In the last three years, over 25,000 towers in SE Asia have changed hands from telcos to TowerCos. The telcos have been cash constrained and, as a result, have been trimming their tower and other asset portfolios. With substantial 5G Capex on the horizon, combined with margin pressures, the offloading trend is expected to continue. 

In parallel, there has been a sharp increase in Private Equity funding for tower acquisitions. The same assets under TowerCos have a 2-3x valuation compared to when they are under telcos. Hence, both demand and supply side drivers are fueling industry growth.   

Unlike Europe and the US, the TowerCo / InfraCo industry is still in the early stages of maturity in SE Asia. While there is growth, there are also challenges around regulation/right of access, multi-country operations, and acquiring the right skillsets for the future.     

I recently caught up with Suresh Sidhu, the energetic CEO of EdgePoint Infrastructure, over breakfast. Suresh is a highly regarded telco industry veteran, and prior to founding EdgePoint, Suresh was the CEO of edotco, Axiata Group’s TowerCo and infra services business. He also held senior leadership roles at Celcom, Maxis, and Sime Darby. His new venture EdgePoint Infrastructure is making strides in acquiring and building tower assets, primarily in Indonesia and the Philippines. It counts DigitalBridge (NYSE: DBRG) as one of its early investors. 

Suresh shared his views on 5 themes for the growing industry. 

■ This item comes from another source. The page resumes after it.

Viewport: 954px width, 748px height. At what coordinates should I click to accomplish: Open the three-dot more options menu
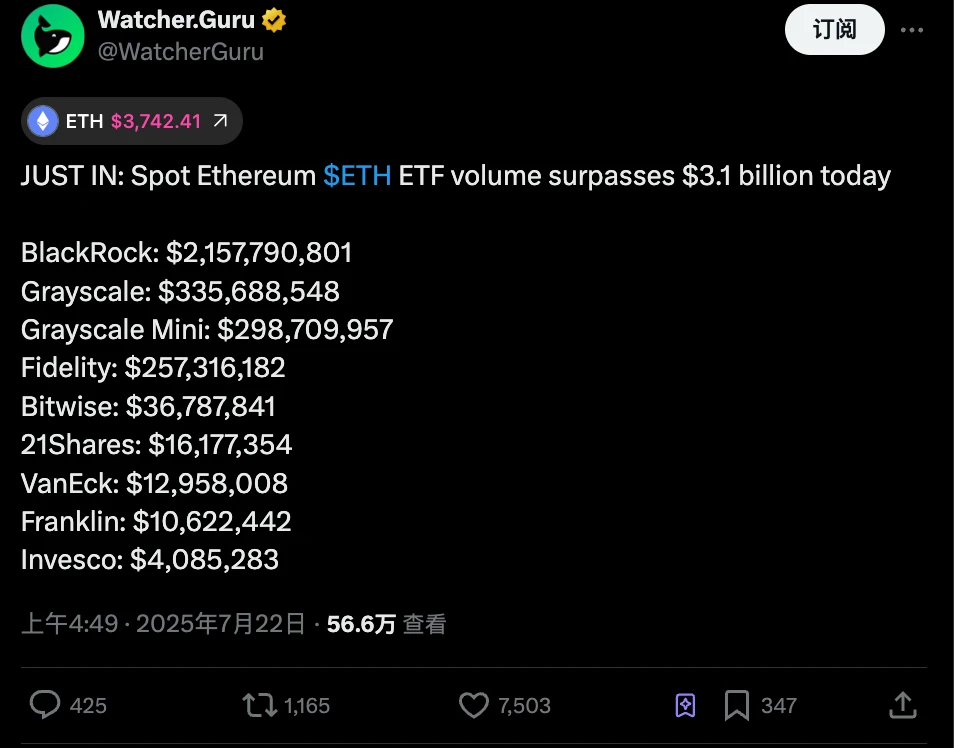[912, 29]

# 1 Recent spurt in the asset divestments by telcos in the SE Asia region

The TowerCo and infrastructure sharing has been a mature model in Europe and North America for many years, but it has taken time to be pervasive in our markets. A few operators here in APAC have tried bilateral network sharing, but it didn’t gain much traction due to misaligned stakeholder objectives, lack of trust, footprint asymmetry, and other operational issues. With significant 5G investments on the horizon, telcos had limited choices to raise capital and had to consider divesting and monetizing their infrastructure assets. On the demand side, large global PEs and independent TowerCos have demonstrated a growing appetite and the means to acquire these assets.

#2 Value and growth drivers for independent TowerCos

There are four drivers through which the TowerCos grow and add value: 

A) acquiring and building in existing markets

B) acquiring assets in new markets

C) driving operational efficiencies and

D) growing the scope of services.

Clearly, driver A is the highest priority and most compelling as we seek to build scale. However, this cannot happen in isolation. Unless TowerCos can be more operationally efficient (driver C), it is difficult to add value to clients and improve the tenancy ratio. 

We also need to recognize the importance of building assets in existing markets as part of driver A. With the advent of mid and higher-spectrum bands for 5G, there is a need for TowerCos to prepare for denser infrastructure demand. Towards this, TowerCos should figure out how to significantly cut down the time to get a site up and running. 

# 3 Role that independent TowerCos can play in the B2B private networking

TowerCos certainly can play a role in the in-building infrastructure for private networks. The opportunity to go downstream beyond that may exist but will need to be balanced by the considerations to not bypass their telco clients in the ecosystem.

#4 Communications ecosystem development in the SE Asian markets

There are a few interesting local and niche international players coming into the ecosystem for private and alternative networks. These companies have a specific horizontal competency, such as building connectivity in remote places such as mines or enabling IoT within factories.

#5 Impact of rising interest rates on the TowerCo plans in our region 

Small increases are unlikely to impact the ability to raise capital, given the long-term nature of the tenancy contracts. Large, sustained increases will need to be managed, of course. On the other hand, many markets in ASEAN have ample local liquidity. The SE Asian economies may not necessarily follow the same trend or quantum of interest hikes as the US, given local economic considerations. The more likely and tougher challenge may be managing the impact on exchange rates.